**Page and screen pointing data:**
== == ==

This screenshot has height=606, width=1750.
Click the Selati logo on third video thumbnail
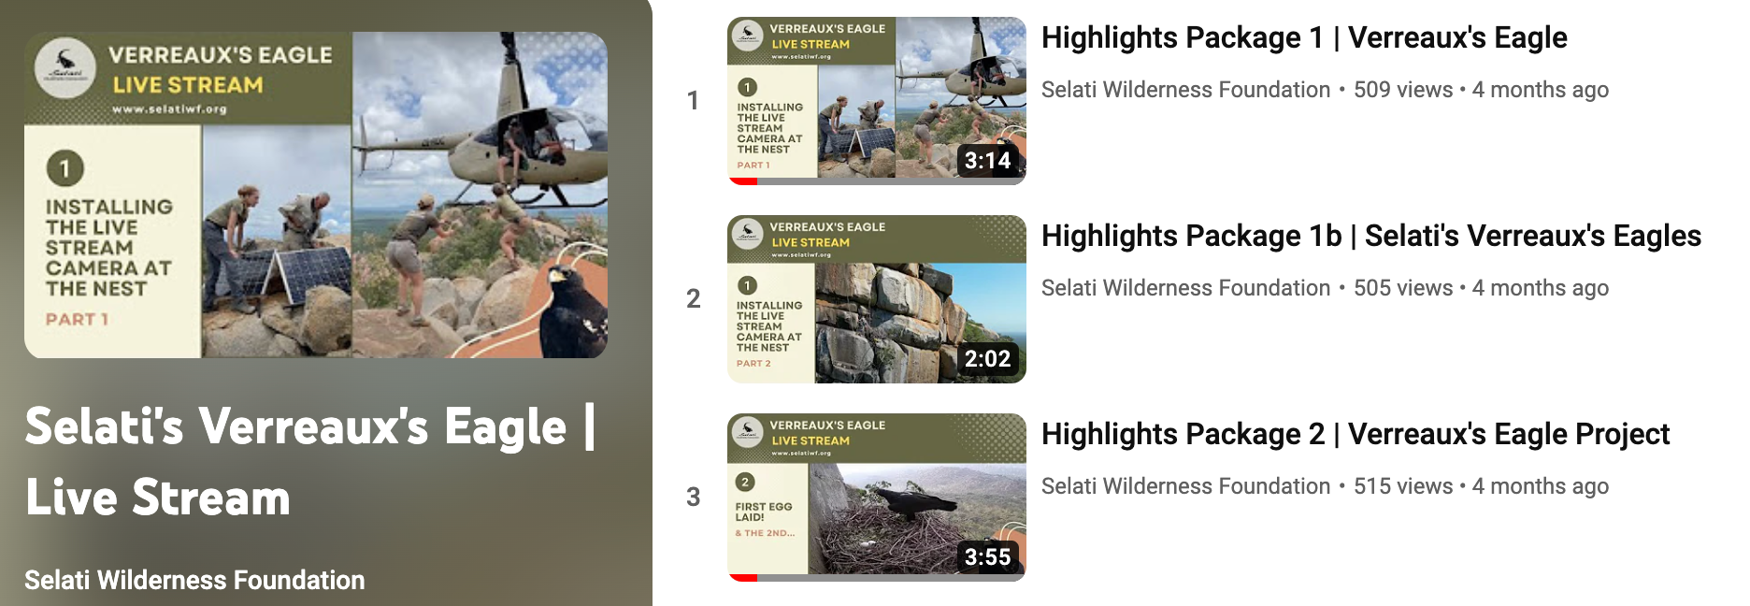click(747, 432)
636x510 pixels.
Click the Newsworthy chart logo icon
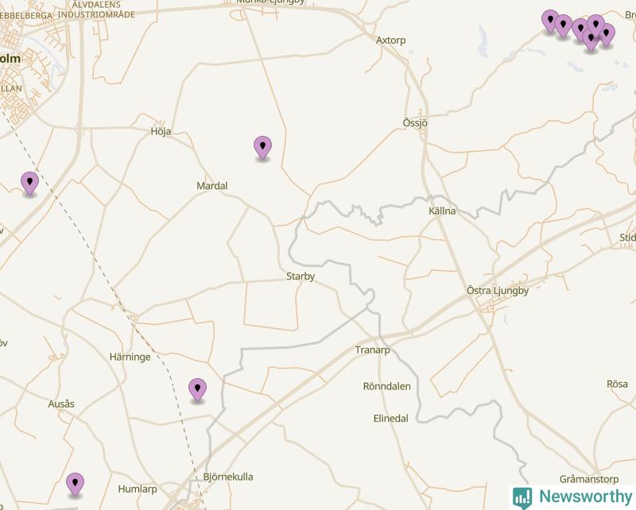click(522, 497)
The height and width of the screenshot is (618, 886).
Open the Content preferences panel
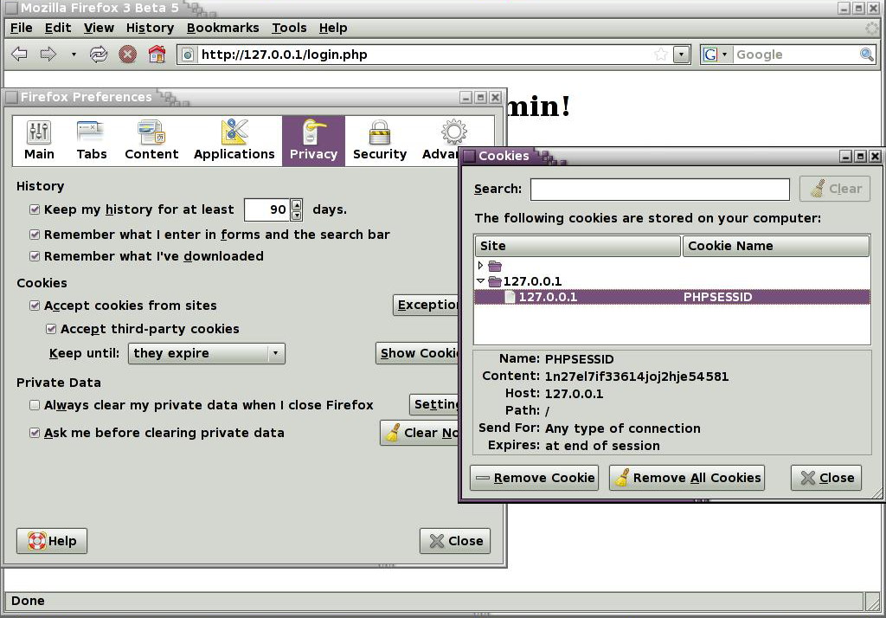151,140
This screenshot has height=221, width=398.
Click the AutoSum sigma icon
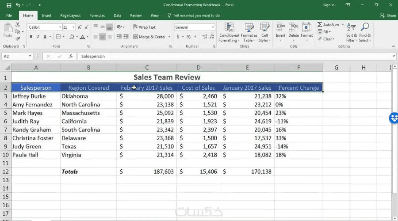[320, 25]
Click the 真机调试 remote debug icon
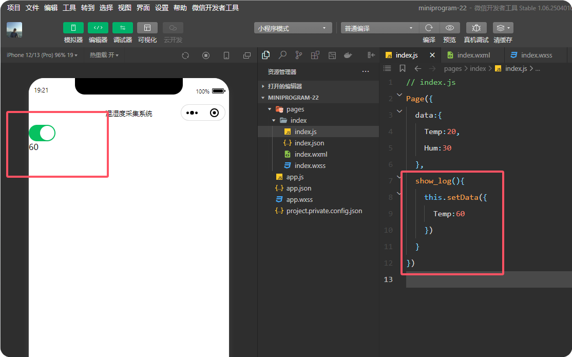 click(476, 27)
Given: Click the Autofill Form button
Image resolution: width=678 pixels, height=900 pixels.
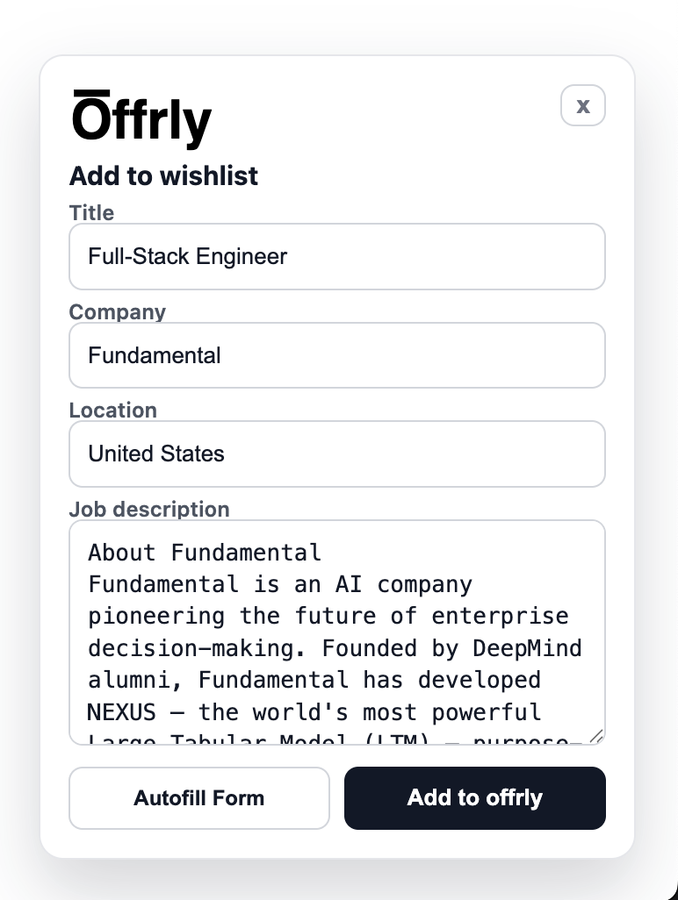Looking at the screenshot, I should coord(199,798).
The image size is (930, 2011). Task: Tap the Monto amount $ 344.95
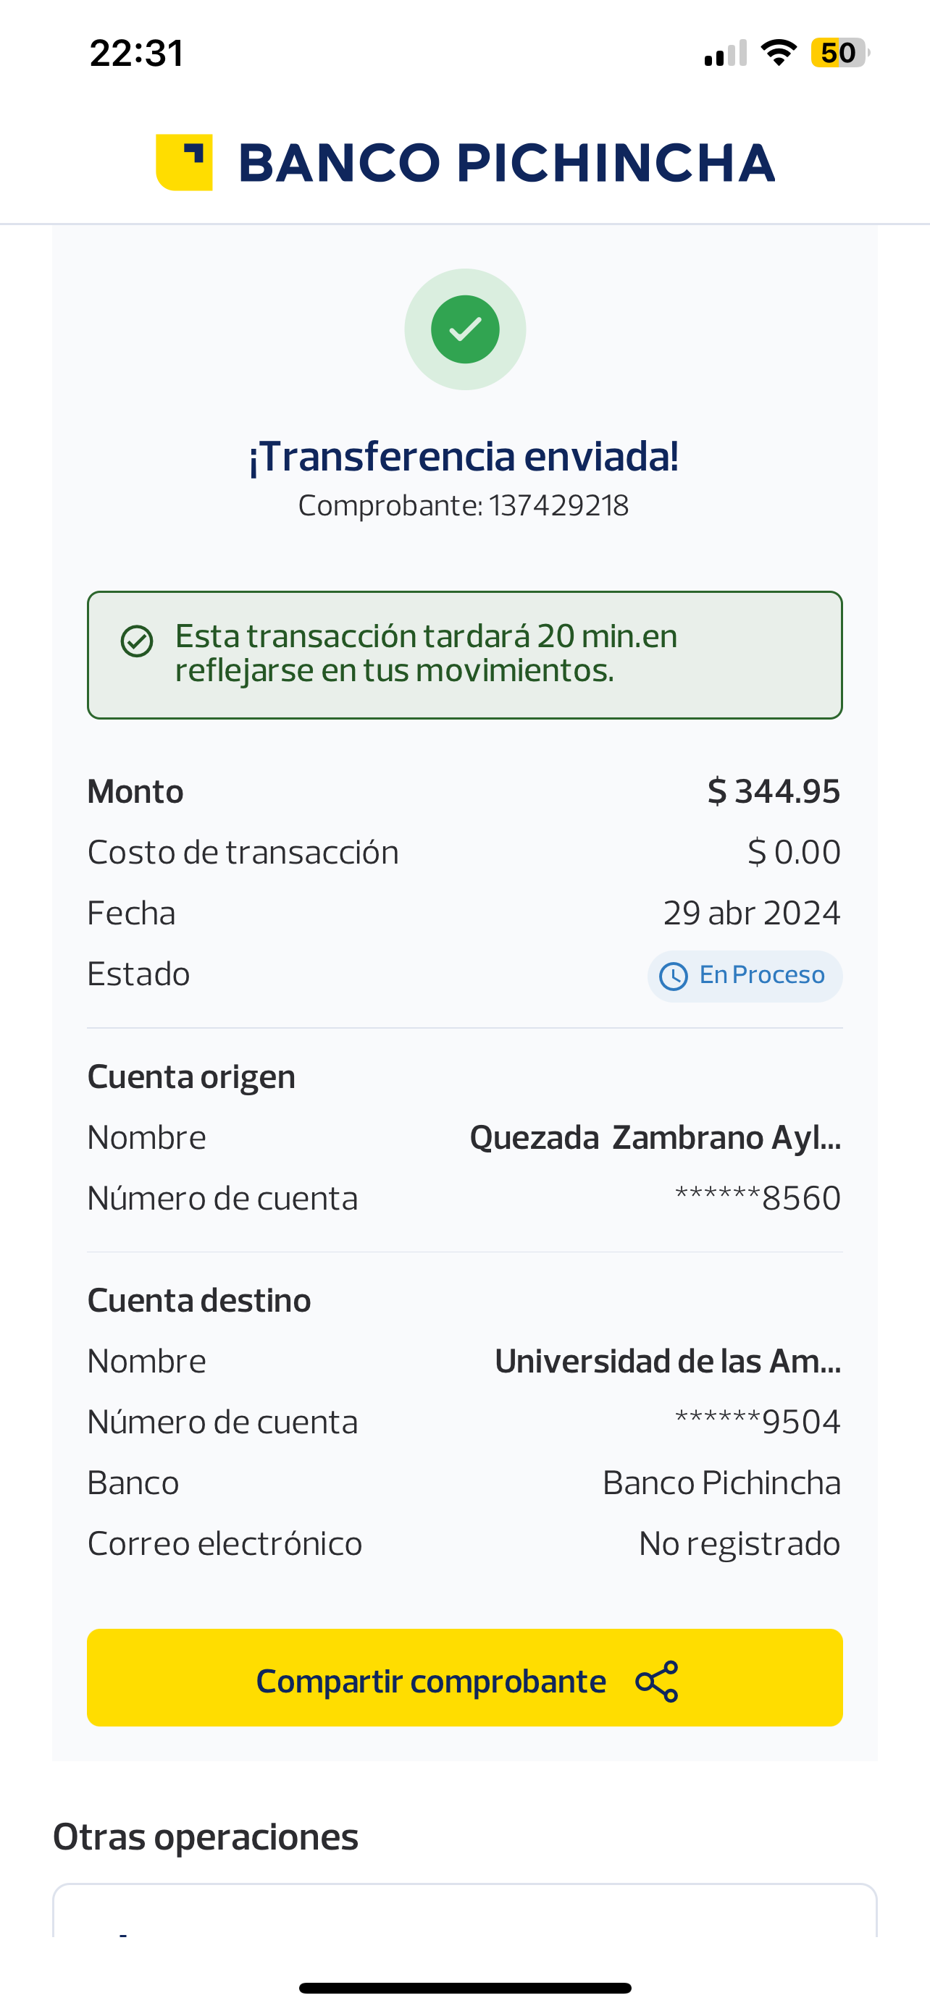[773, 792]
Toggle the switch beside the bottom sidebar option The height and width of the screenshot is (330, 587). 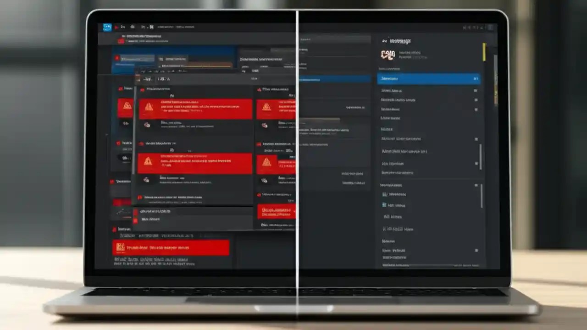tap(476, 250)
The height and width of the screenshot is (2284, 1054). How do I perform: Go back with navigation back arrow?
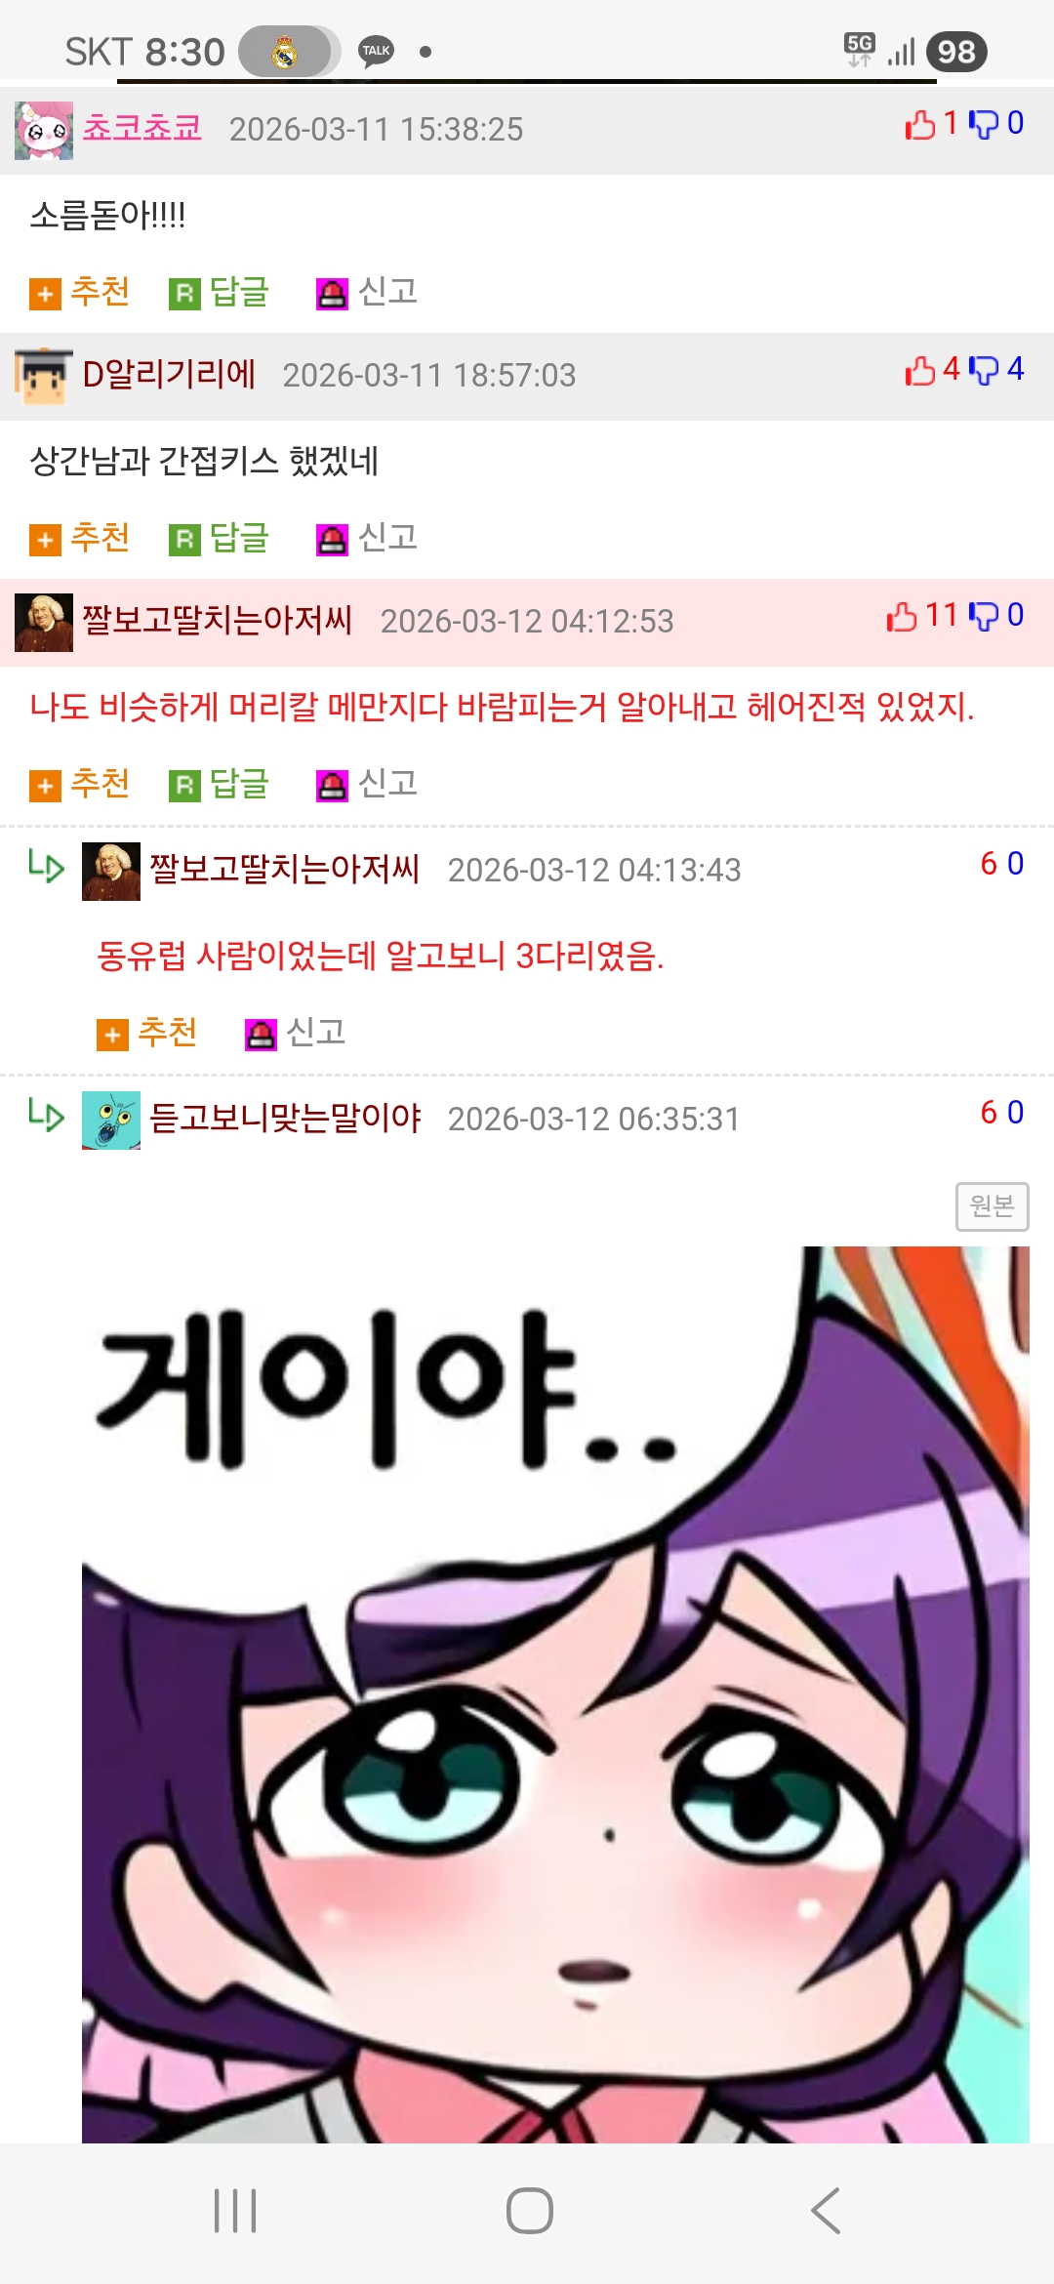(826, 2211)
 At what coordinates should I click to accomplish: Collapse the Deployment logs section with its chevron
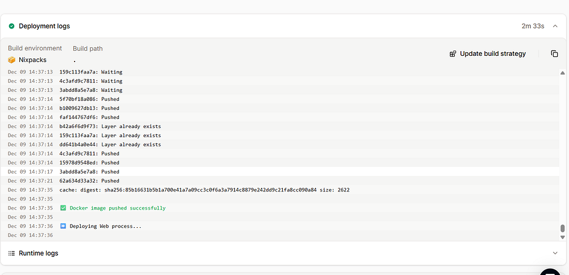pyautogui.click(x=555, y=26)
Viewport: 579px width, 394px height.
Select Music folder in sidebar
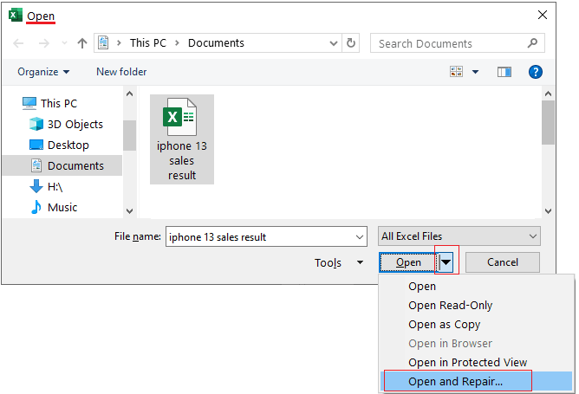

== == ==

**TASK GOAL:**
Rescale the listing from the line with "At what coordinates" through the end of the listing, including both ends. Repeat those lines with their requests, multiply every coordinate in the answers by 1.35 and round to whole numbers with halves rounded up, and leave the pictures out.

**FINAL ANSWER:**
 At what coordinates should I click to accomplish: Collapse the Deployment logs section with its chevron
pyautogui.click(x=749, y=35)
Viewport: 579px width, 394px height.
Select Music folder in sidebar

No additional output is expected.